Currently, most of the folks the expansion would apply to either have no health insurance or do not have particularly comprehensive health insurance. Of the 58,000 people who would likely join Medicaid under an expansion, about two-thirds of them don’t have health insurance, while the remaining third have some form of insurance, Fournier said. 
“They are probably generally well, but there is a lot of pent-up demand,” Fournier said. “They might need to get a lot of overdue maintenance done, so it might be expensive up front.”

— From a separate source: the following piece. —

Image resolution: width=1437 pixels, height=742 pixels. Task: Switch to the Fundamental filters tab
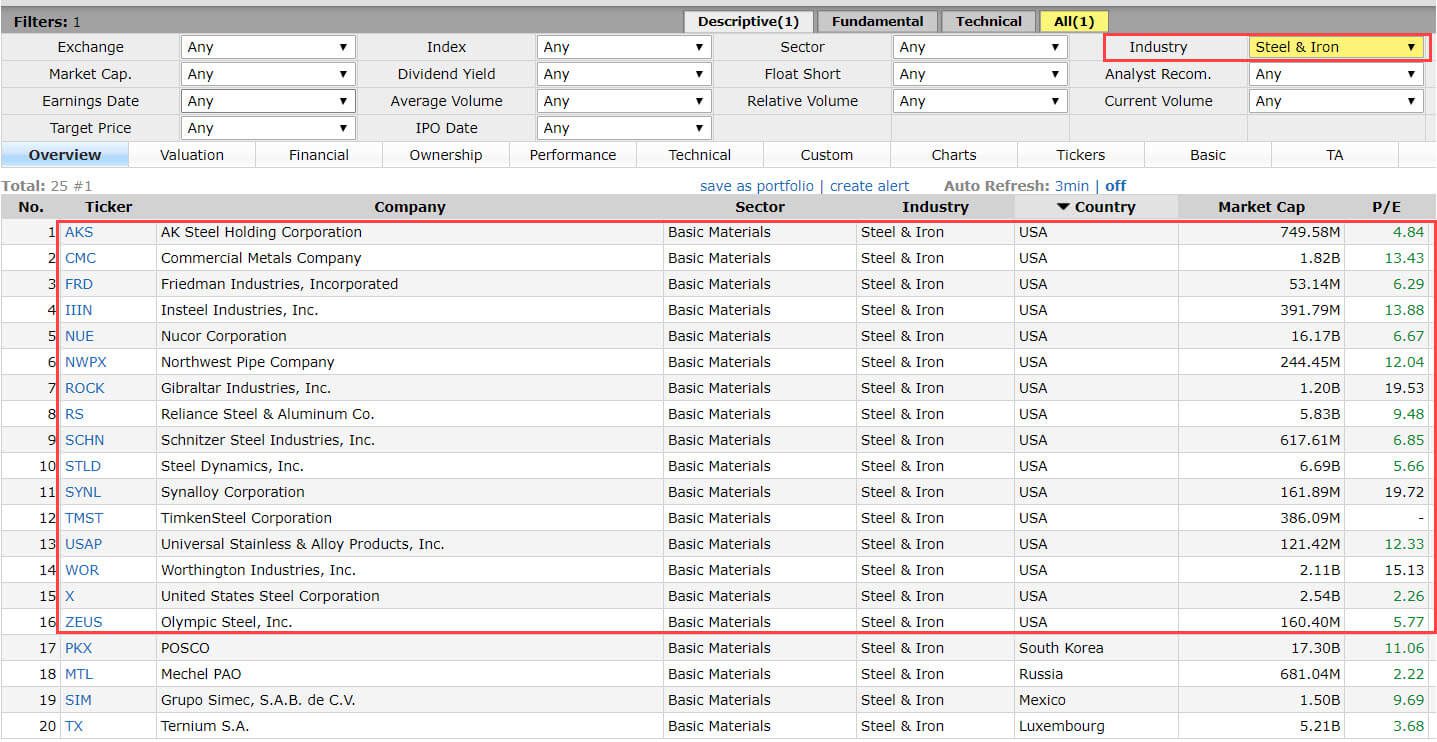click(x=875, y=20)
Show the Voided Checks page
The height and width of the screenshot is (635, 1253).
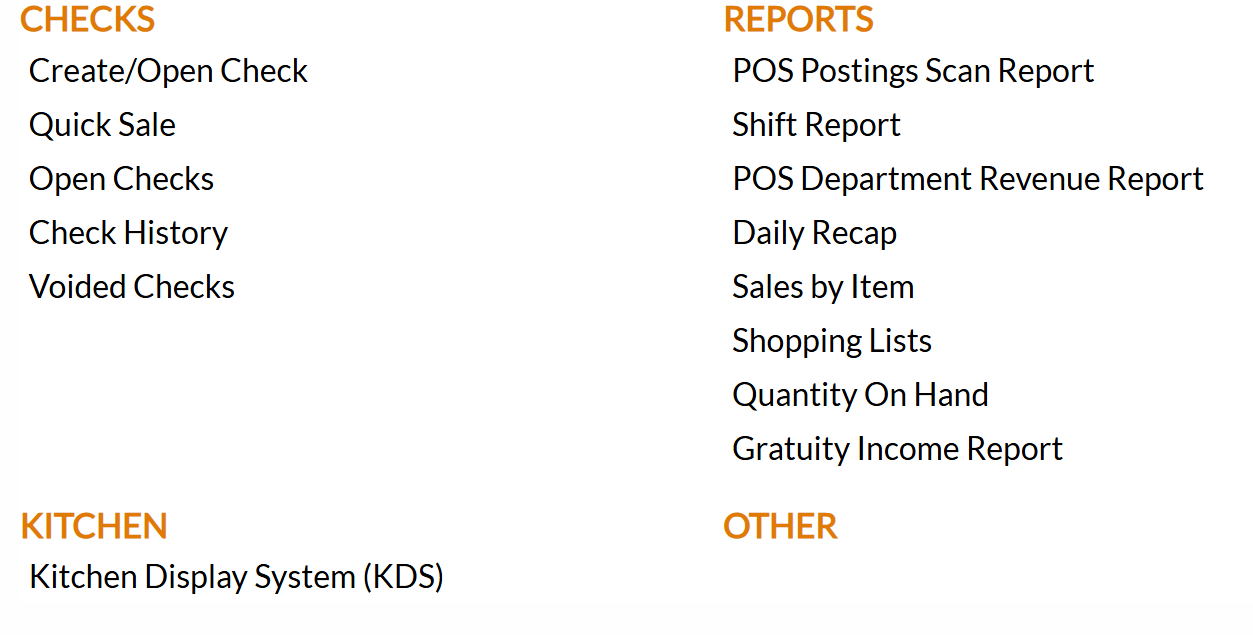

During the next few years, the federal government would gradually reduce the rate it contributes to the expansion, ultimately to 90 percent by 2020, unless or until Congress amends that part of the statute, Fournier said. 
 
New Hampshire officials can simply decide to expand Medicaid or not, but they have other options as well. The Lewin report details nine options for the state, ranging from no expansion to full expansion of Medicaid. It details costs for delaying expansion for one year or two years. If the state opts not to expand Medicaid, the total extra Medicaid cost for the state between 2014 to 2020 would be $65 million. If the state opts to delay expansion by one year, the total extra Medicaid cost to New Hampshire would be nearly $80 million. If the state waits two years to expand, the state would spend an extra $71 million on Medicaid from 2014 to 2020, according to the report. 
 
The state already pays for people who do not have insurance, which is called uncompensated care, but, Fournier said, the state doesn’t pay for those folks in a rational way. 
 
“We have cost-shifting that happens from providers to people who are privately insured to make up the lost revenue they would take,” Fournier said. 
 
Theoretically, the Medicaid expansion would cause state Medicaid costs to rise, but it could also reduce uncompensated care costs by between 12.5 percent and 25 percent, Fournier said. 
 
“There could be a substantial amount of money saved,” Fournier said. 
 
The Lewin Group predicts the Medicaid expansion would bring more than $2 billion into the state’s economy, primarily in the healthcare sector in the form of federal reimbursements. The second phase of the report was expected to detail secondary effects of expansion, such as effects on other state health programs, healthcare providers, commercial premiums and the state economy.
 
State officials are also undertaking a complex move to switch the existing Medicaid system to a managed care model. Officials have signed off on contracts with three managed care companies. The plan was to have the first phase of the managed care system up and running next year, officials say. 
 
State officials agreed to the managed care contracts prior to the U.S. Supreme Court’s decision that prevented the federal government from requiring states to expand Medicaid. In turn, companies are prepared for the expansion, and Fournier said she guessed that would be financially beneficial to the companies anyway. Managed care companies are technically contracted to cover the expansion. 
 
“It’s probably advantageous for them to cover that population since New Hampshire … already has a relatively small Medicaid population,” Fournier said.